Total time:  15 minutes.  Total cost:  less than a dollar.  Total cure:  none.  That's the only down side, my foot still aches and I'm still limping.  But my computer works and hopefully each day will get a little better.

In a day which included:  calling my boys in California, rounding on my service, seeing a missionary baby and connecting the family with specialist care, getting another missionary kid discharged post-surgery, being called to the delivery of a 25-week baby whose fused eyes and transparent skin made her look even younger, and deciding to stop the resuscitation because she was not viable (weighty and sad), waiting for ANOTHER 25 week baby who is still not born, running up to RVA to applaud Acacia's induction into the National Honor Society (!),  
 evaluating admissions, going to an early staff prayer meeting and a lunch-time Moms prayer meeting and having an evening WHM conference call and just generally surviving  . . . This little pocket of efficiency was very encouraging.

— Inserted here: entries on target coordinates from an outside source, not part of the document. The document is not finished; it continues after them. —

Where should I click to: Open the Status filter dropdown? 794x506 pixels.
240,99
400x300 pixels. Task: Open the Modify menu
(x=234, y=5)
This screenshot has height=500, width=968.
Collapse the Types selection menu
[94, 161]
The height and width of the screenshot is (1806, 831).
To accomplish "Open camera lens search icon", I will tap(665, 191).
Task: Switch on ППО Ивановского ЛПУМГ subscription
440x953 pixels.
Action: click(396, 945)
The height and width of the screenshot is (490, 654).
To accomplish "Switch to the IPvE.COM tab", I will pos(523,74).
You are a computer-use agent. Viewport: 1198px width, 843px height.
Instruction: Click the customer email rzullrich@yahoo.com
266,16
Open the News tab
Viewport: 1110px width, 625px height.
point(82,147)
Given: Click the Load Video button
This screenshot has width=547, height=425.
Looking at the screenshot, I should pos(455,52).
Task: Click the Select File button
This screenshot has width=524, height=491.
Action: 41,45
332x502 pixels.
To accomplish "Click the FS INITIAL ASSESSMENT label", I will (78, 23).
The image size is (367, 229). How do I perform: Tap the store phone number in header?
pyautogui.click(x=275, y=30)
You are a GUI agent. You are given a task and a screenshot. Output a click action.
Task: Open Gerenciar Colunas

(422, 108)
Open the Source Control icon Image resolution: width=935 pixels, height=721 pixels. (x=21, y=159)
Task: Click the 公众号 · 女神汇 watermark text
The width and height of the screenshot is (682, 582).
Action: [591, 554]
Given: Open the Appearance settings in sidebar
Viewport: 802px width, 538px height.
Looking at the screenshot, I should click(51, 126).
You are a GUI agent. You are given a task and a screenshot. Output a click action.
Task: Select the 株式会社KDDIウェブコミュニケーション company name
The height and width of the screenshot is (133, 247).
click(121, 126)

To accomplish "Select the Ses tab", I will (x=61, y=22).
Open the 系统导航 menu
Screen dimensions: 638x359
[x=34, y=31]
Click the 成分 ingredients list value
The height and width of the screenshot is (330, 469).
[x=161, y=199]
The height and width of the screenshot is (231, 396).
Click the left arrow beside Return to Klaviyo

And the other happy moment:  About 4 pm I was comforting the mom of the too-early-to-survive preemie and got an emergency call to ICU.  Patrick, the 11 year old with Guillan-Barre induced paralysis, had extubated.  Since he's pretty inactive it couldn't be blamed on him, but somehow in the process of suctioning and turning him the tube was gone.  I had seen in the morning that he was moving his legs a bit as he tried to talk around the tube to me.  So as I ran up I thought we would give him a chance to see if he could breathe.  It had been a week on the ventilator.  I had expected longer before he began to improve, but so many were praying, maybe he would be OK.  I examined him and talked to others and asked him if he felt he could try to breathe, and he nodded.  Then he was trying to talk and we all leaned in to hear what he was saying.  "Jennifer".  He was talking to me.  I guess he had read my nametag and heard me introduce myself.  You have to realize most of my patients are less than a year old and don't speak English.  Having an 11 year old say my name as the first words out of his mouth in the ICU was sort of sweet and sort of chilling.  It is now 10:30 pm and he's holding his own for now.

A cheap quick xray with no fracture and an unexpected turn for the better.  Against a background of struggle, two bright spots (plus Acacia and friends to pray with) for today.